Le calme après la tempête dans le conflit commercial entre Chine et États-Unis?

Depuis le début, en mars 2018, du conflit commercial entre les deux premières puissances économiques du monde, elles se rendent ainsi coup sur coup.
Photo: Mark Ralston Agence France-Presse Depuis le début, en mars 2018, du conflit commercial entre les deux premières puissances économiques du monde, elles se rendent ainsi coup sur coup.

Un calme aussi soudain que la tempête avait été brutale : après s’être accablées réciproquement de droits de douane et de reproches vendredi, la Chine et les États-Unis ont repris lundi le chemin de la négociation.

« Je pense que tout est possible […] Nous avons des négociations très significatives, qui n’ont jamais été aussi significatives », a même assuré le président américain, Donald Trump, depuis Biarritz, où il participe au sommet du G7.

De son côté, le principal négociateur chinois, Liu He, a assuré que Pékin était prêt à « résoudre calmement le problème par des consultations et la coopération ».

« Nous sommes résolument opposés à l’escalade de la guerre commerciale » qui n’est bonne « ni pour la Chine, ni pour les États-Unis, ni pour les peuples du monde », a ajouté M. Liu, cité par la presse financière.

Dans ce climat d’apaisement, la dégringolade du yuan face au dollar, au plus bas depuis 2008, une évolution favorable aux exportateurs chinois, est presque passée inaperçue.

Le milliardaire américain, qui a pour obsession la réduction du gigantesque déficit commercial qu’accusent les États-Unis, ne perd d’ordinaire jamais une occasion de se plaindre du bas niveau de la monnaie chinoise, dont le cours est étroitement contrôlé par Pékin.

Reste à voir quel tour vont prendre en pratique les discussions, qui restent nimbées de nombreuses interrogations et se déroulent sur fond de campagne électorale aux États-Unis, avec un Donald Trump jouant à fond la carte du patriotisme économique.

Donald Trump a assuré que la demande de dialogue était venue de Pékin. « La Chine a appelé la nuit dernière […] Elle a dit “revenons à la table des négociations” alors on va y revenir », a-t-il dit, sans préciser qui avait « appelé » qui.

Interrogé lors d’un point de presse, le porte-parole de la diplomatie chinoise, Geng Shuang, a dit ne pas être au courant de la conversation évoquée par M. Trump.

Aucune date n’a été fixée pour cette reprise de contact.
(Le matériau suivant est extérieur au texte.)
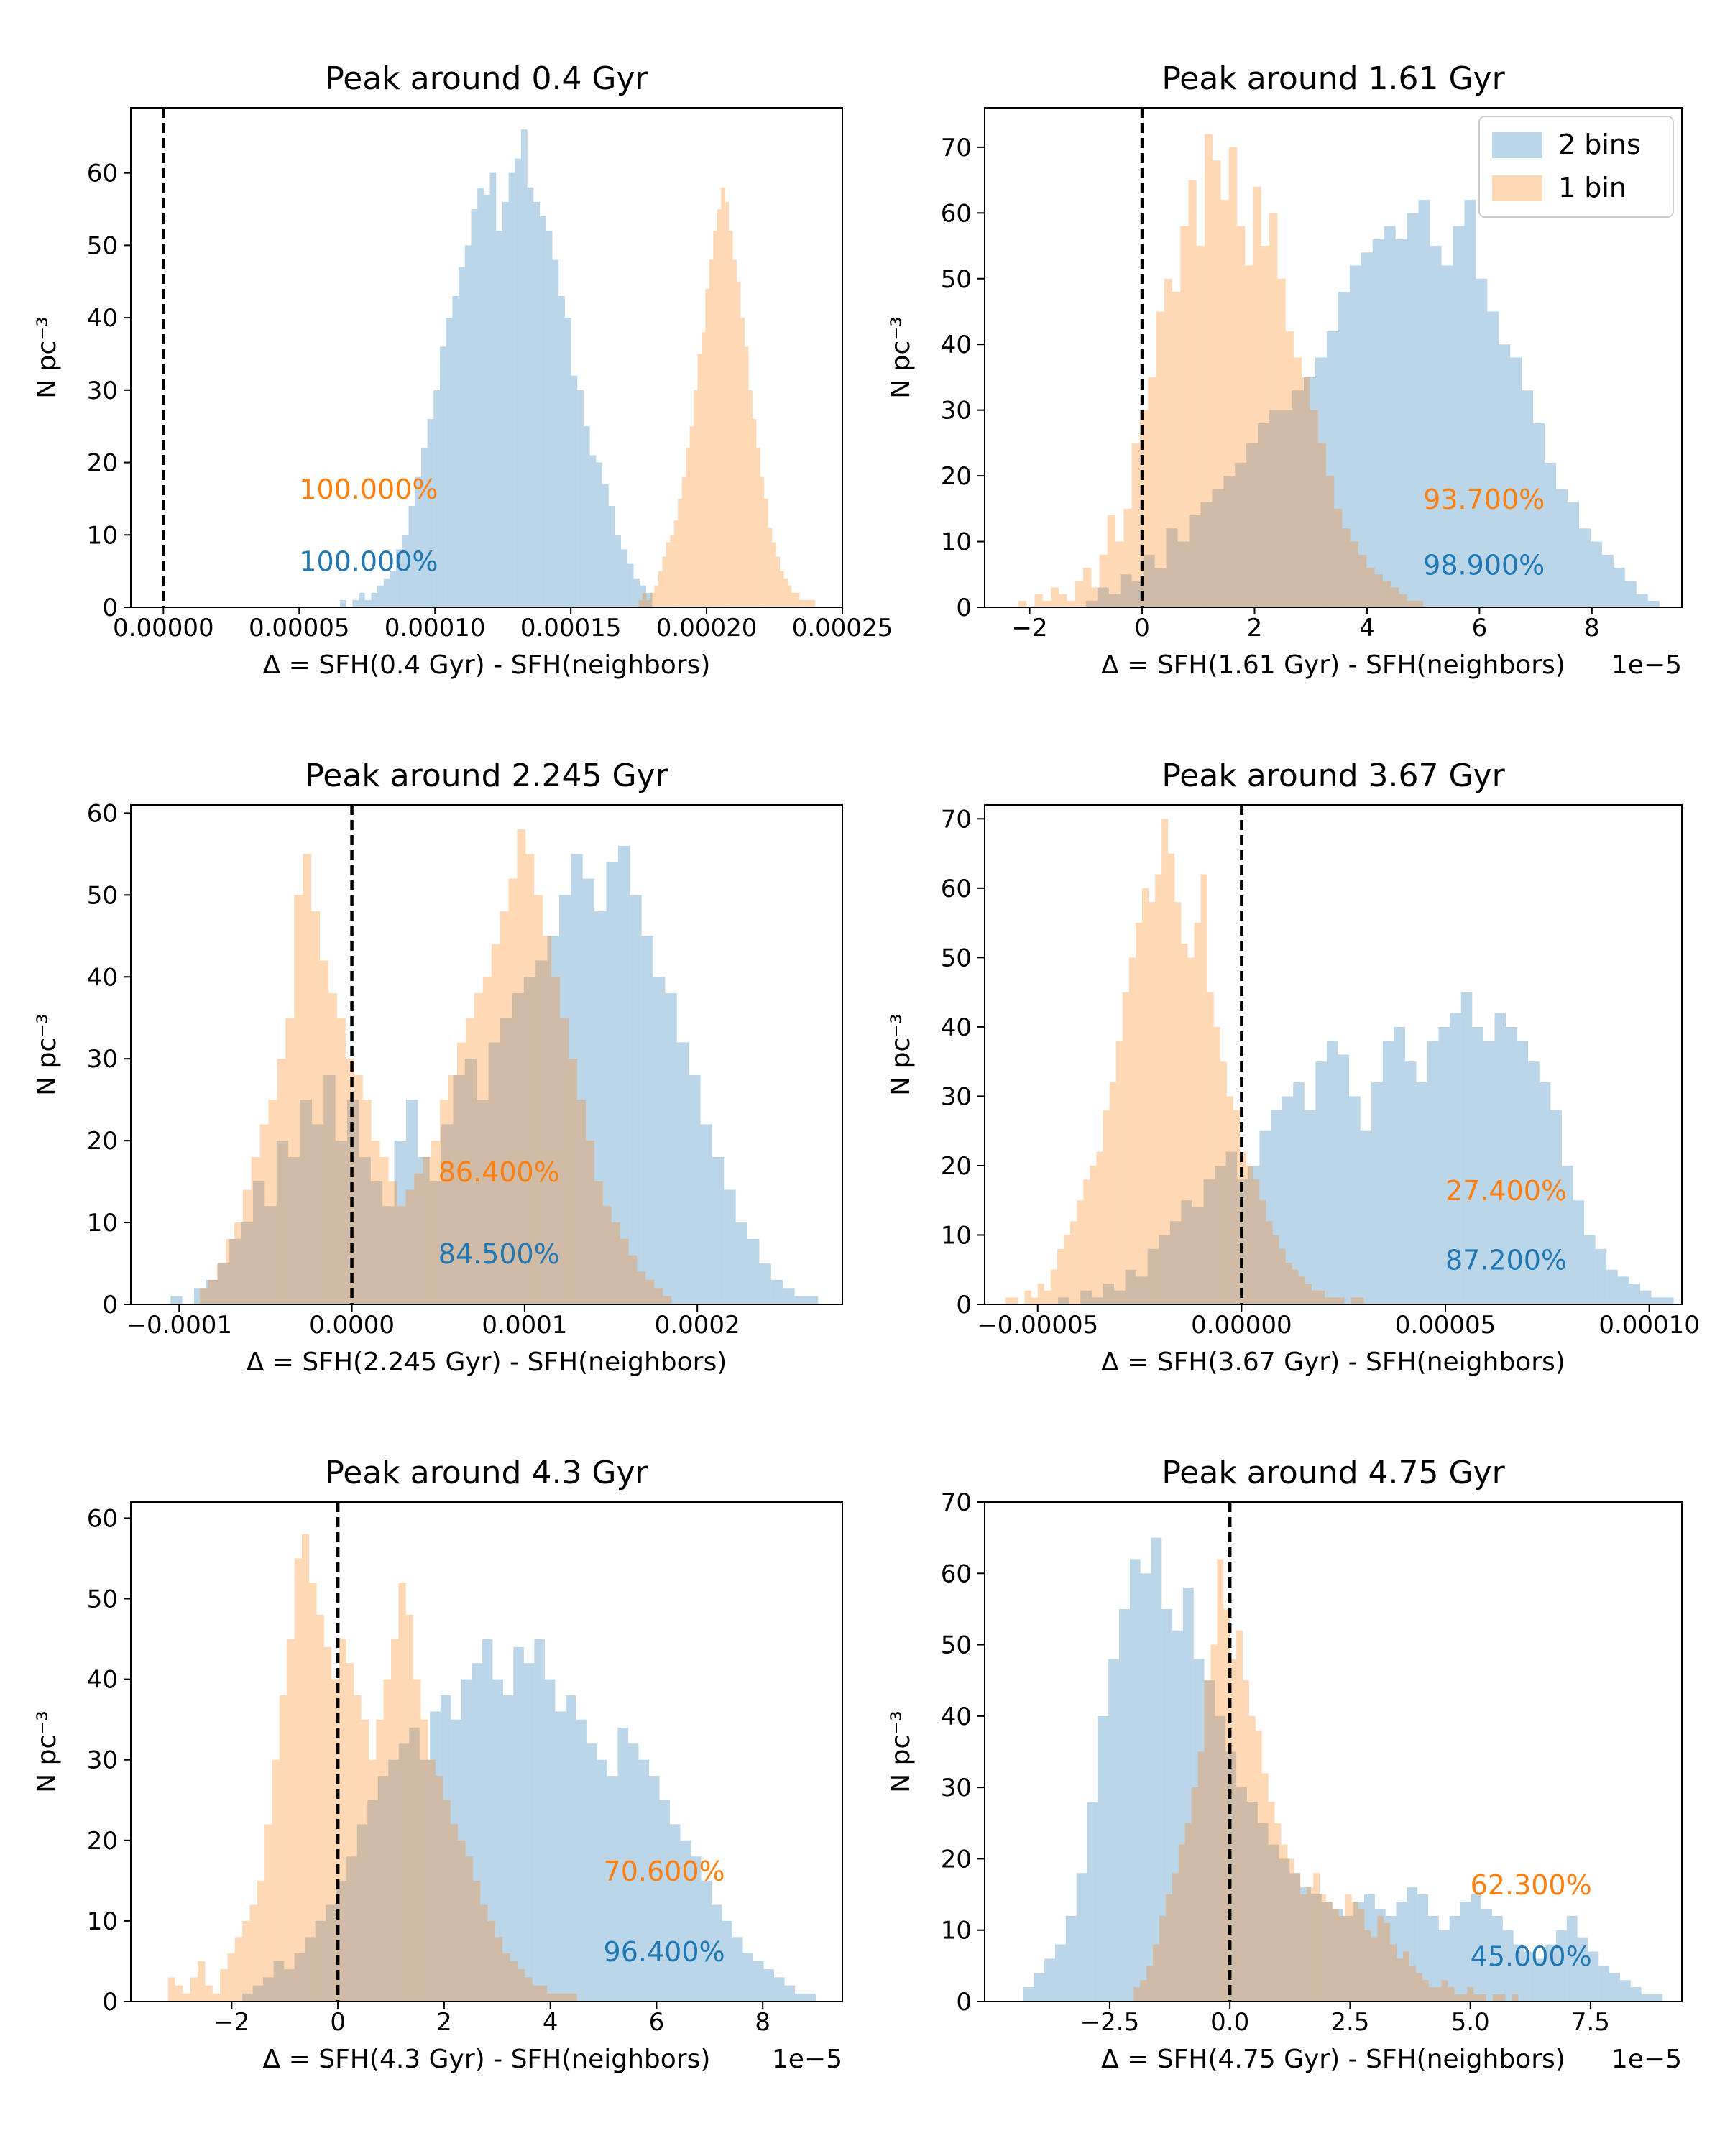 The image size is (1725, 2156). I want to click on x-tick-label: 0.00025, so click(842, 628).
Lors de leur dernière négociation à Shanghai fin juillet, les deux parties avaient convenu de se revoir en septembre aux États-Unis, sans plus de précision.

Le yuan dévisse à nouveau

L’accalmie est aussi soudaine que la tempête avait été brutale vendredi, en particulier sur les marchés.

Avant le week-end, la Chine avait annoncé un relèvement de ses droits de douane sur des produits américains représentant 75 milliards de dollars d’importations annuelles.

Il s’agissait d’une riposte à des sanctions commerciales américaines déjà annoncées. Depuis le début, en mars 2018, du conflit commercial entre les deux premières puissances économiques du monde, elles se rendent ainsi coup sur coup.

Prévisible, cette initiative chinoise n’en a pas moins déclenché une forte réaction américaine, Washington annonçant des hausses plus fortes que prévu de ses propres surtaxes douanières sur les produits chinois, le 1er septembre puis le 15 décembre.

Le président Trump a en outre tétanisé les milieux d’affaires américains en les sommant de cesser de faire des affaires avec la Chine, une menace dont il n’a pas précisé le fondement juridique, et qui a été ensuite atténuée par de hauts responsables de son administration.

Les marchés, à bout de nerfs après plus d’une année de conflit commercial, entre réconciliations inattendues et accès de fièvre imprévisibles, ont trinqué. Wall Street a perdu plus de 2 % vendredi. Et les places asiatiques ont, elles aussi, bu la tasse, avant les déclarations apaisantes de part et d’autre.

Lundi, les places européennes cotaient au contraire en petite hausse, profitant de l’accalmie.

Comme en réaction à la menace de l’ancien magnat de l’immobilier, représentant d’une droite américaine pourtant hostile en général à toute contrainte publique sur les entreprises, M. Liu a assuré lundi que la Chine souhaitait « accueillir les investisseurs du monde entier, y compris des États-Unis ».

La Chambre de Commerce américaine à Shanghai a souligné que les entreprises de l’Oncle Sam ne pouvaient pas se retirer de l’immense marché chinois, ce qui ne ferait que pénaliser l’économie des États-Unis. « Le coût économique (de la guerre commerciale) est déjà considérable », a déclaré la Chambre dans un communiqué.